======== Supplied material ========

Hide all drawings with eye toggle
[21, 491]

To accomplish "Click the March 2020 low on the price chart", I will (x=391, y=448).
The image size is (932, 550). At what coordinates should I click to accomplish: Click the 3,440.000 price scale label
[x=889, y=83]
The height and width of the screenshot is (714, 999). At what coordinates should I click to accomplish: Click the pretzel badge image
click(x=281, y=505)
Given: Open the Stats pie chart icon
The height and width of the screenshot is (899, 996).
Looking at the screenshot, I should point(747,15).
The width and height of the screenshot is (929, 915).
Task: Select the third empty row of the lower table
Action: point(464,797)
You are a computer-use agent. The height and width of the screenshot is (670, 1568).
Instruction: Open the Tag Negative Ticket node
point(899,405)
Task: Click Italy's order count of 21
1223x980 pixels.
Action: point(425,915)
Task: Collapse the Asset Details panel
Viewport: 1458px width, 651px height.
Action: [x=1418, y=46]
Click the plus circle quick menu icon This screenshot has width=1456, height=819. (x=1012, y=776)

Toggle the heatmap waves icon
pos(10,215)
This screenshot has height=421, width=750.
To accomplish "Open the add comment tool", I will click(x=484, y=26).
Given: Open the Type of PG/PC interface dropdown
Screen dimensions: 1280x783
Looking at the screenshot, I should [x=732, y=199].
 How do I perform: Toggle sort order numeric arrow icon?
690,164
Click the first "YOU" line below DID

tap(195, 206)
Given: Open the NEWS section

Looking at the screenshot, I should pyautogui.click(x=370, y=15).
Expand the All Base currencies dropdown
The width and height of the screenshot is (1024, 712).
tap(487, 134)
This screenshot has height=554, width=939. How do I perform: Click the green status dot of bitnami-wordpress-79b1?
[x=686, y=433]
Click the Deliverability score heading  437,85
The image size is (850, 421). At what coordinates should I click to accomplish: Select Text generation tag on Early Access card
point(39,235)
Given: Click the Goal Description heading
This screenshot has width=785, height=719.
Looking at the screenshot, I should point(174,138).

========

● **Directions for this task**: List every line of the material that contains the word "icon", copying each line in full.

● **Worked answer**:
Given: Open the Stats pie chart icon
Click the plus circle quick menu icon This screenshot has width=1456, height=819. (x=1012, y=776)
Toggle the heatmap waves icon
 How do I perform: Toggle sort order numeric arrow icon?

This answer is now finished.